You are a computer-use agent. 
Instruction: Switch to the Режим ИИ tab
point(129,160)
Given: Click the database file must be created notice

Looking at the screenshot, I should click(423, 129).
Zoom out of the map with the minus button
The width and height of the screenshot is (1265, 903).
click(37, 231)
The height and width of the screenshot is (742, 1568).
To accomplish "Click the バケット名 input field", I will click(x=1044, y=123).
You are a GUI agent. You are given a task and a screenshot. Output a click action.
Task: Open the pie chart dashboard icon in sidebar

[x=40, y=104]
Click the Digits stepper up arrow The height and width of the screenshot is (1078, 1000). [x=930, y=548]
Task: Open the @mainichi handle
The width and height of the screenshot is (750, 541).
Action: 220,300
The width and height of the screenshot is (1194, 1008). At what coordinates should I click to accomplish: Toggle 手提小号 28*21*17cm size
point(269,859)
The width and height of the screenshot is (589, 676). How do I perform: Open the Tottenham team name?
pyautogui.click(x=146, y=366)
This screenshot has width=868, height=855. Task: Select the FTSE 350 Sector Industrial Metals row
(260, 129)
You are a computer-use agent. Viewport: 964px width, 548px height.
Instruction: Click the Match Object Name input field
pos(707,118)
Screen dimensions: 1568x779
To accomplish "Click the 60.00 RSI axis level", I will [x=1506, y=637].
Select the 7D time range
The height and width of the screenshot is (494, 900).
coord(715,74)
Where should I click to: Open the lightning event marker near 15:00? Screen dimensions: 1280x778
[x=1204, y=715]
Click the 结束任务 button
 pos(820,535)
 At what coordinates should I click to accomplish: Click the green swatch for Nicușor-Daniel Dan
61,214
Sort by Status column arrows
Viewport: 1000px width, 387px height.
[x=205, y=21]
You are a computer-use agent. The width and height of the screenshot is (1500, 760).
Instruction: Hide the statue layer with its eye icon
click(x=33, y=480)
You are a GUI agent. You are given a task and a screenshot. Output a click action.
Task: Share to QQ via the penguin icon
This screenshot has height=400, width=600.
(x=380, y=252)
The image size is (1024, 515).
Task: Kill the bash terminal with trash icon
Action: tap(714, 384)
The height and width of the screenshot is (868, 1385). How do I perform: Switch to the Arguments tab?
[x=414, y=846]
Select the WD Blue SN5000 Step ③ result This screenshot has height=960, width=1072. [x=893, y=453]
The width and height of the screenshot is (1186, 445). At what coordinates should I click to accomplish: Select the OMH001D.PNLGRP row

★ ★ ★ ★

* THE PROBLEM: Find the lines in the entries above where "agent" occurs, and copy each of them.

* RESPONSE AREA:
You are a computer-use agent. 
You are a GUI agent. You are given a task and a screenshot. Output a click action.
You are a computer-use agent. Viewport: 964px width, 548px height.
You are a computer-use agent. The width and height of the screenshot is (1500, 760).
You are a GUI agent. You are given a task and a screenshot. Output a click action.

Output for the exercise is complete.